Math Help - how to integrate

1. how to integrate

Hi,

How to integrate x^2/(xsinx + cosx)^2.

I am clueless. It does not fit into any formula straight away. If I want to try integration by parts, it appears to be lengthy and i do not know whether it will lead to the answer. How to go about this? do we have any particular method for solving such type of sums.

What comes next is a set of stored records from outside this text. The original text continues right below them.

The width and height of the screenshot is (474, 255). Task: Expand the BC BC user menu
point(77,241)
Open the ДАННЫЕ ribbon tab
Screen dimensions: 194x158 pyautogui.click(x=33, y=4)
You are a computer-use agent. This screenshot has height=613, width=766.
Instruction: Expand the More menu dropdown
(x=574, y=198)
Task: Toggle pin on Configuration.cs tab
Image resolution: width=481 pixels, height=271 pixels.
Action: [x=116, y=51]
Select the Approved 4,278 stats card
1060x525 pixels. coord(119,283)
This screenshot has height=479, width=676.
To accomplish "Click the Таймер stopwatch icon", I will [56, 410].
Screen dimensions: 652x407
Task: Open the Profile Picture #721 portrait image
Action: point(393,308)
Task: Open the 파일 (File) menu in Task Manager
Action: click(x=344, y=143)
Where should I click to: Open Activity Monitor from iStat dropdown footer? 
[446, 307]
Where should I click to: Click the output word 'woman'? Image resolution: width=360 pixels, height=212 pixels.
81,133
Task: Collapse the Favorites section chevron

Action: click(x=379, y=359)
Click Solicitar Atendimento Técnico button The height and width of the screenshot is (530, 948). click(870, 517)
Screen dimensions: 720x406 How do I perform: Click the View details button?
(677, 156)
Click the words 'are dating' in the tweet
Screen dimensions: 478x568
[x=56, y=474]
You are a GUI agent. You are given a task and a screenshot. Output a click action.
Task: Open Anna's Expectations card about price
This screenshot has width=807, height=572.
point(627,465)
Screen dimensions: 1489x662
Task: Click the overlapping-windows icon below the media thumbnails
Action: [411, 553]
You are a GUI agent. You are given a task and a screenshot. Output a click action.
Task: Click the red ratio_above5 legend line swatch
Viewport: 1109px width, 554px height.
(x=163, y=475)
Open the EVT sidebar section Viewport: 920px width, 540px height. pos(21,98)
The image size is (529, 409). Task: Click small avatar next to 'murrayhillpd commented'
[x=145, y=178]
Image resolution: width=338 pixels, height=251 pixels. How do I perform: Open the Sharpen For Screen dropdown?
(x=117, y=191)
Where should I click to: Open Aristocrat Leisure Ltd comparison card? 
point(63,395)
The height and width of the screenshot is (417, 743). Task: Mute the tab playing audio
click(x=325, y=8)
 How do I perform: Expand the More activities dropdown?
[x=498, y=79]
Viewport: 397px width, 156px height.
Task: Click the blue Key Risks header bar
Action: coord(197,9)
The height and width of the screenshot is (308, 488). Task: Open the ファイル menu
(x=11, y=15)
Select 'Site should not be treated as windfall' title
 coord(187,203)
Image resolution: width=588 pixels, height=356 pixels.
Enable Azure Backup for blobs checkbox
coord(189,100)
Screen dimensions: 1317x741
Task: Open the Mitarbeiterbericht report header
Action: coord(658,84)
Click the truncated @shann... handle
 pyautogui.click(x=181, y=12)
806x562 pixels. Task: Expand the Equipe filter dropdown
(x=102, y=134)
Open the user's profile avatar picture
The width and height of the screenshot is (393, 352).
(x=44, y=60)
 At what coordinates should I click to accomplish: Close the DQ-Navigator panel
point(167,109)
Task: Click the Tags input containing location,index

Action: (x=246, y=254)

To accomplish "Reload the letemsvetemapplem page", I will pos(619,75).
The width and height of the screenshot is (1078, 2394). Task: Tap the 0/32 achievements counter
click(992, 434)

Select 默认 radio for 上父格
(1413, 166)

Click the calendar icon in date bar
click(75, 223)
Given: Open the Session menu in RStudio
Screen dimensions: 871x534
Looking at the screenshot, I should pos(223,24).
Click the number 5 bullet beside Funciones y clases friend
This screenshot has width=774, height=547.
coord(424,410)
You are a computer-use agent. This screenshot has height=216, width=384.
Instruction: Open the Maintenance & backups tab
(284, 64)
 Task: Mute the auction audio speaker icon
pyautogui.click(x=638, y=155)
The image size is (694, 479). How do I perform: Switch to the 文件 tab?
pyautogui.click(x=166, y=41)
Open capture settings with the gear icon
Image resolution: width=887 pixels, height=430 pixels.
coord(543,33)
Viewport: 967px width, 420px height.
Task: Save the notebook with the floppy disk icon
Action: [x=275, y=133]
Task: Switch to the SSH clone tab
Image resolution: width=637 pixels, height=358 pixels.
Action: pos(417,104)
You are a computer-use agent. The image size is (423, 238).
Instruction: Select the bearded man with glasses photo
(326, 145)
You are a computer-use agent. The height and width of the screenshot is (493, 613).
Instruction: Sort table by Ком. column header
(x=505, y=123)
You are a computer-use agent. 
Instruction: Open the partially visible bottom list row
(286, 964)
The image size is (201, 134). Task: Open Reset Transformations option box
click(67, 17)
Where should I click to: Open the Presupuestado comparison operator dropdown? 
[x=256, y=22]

whether integration within integration is permissible. If so, when it is applicable / possible.

Any guidance welcome.

with warm regards,

ARANGA

2. Re: how to integrate

Integration by parts is most likely to give you the answer. I don't understand what you mean by integration within integration. During integration by parts, I suppose you can consider that a sort of "integration within integration", but I am not sure where you are going with that.

3. Re: how to integrate

I can't seem to find the right u and v to integrate by parts. There are four factors: two x's and two $\frac{1}{x\sin{x}+\cos{x}}$'s. I don't see any way of integrating something with $x\sin{x}+\cos{x}$ or $(x\sin{x}+\cos{x})^2$ in the denominator, so I'm left with $dv=dx$, $dv=x\,dx$, or $dv=x^2\,dx$. But they all give me $(x\sin{x}+\cos{x})^3$ in the denominator, so it seems like I'm going the wrong way.

- Hollywood

4. Re: how to integrate

One way of doing it, which is a bit on the cheesy side, is to try and get the integrand into a quotient derivative form.

$h(x)=\dfrac{f(x)}{g(x)}$

$\dfrac{dh}{dx}=\dfrac{f'g - fg'}{g^2}$

$g(x)=x \sin(x)+\cos(x)$

$g'(x)= \sin(x) +x \cos(x) - \sin(x) = x \cos(x)$

$x^2 = f'(x)\left(x \sin(x) + \cos(x)\right) - f(x)\left(x \cos(x)\right)$

you can see you want $f(x)$ to have a $-x \cos(x)$ term in it, and with some toying around you can find that

$f(x) = \sin(x) - x\cos(x)$

and thus

$h(x) = \dfrac{f(x)}{g(x)} = \dfrac{\sin(x)-x\cos(x)}{\cos(x)+x\sin(s)}+C$

But this only works for this very contrived problem. Solving the general differential equation above is by no means guaranteed to be possible.

5. Re: how to integrate

Here is how I would start:

$u = x\sec x$, $dv = \dfrac{x\cos x}{(x\sin x + \cos x)^2}dx$

Then $du = \sec x(x\tan x + 1)dx$

$\displaystyle \int \dfrac{x^2}{(x\sin x + \cos x)^2}dx = -\dfrac{x\sec x}{x\sin x + \cos x} + \int \dfrac{\sec x(x\tan x+1)}{x\sin x + \cos x}dx$

This reduces the exponent of the denominator. I don't know if it solves the problem, but it might.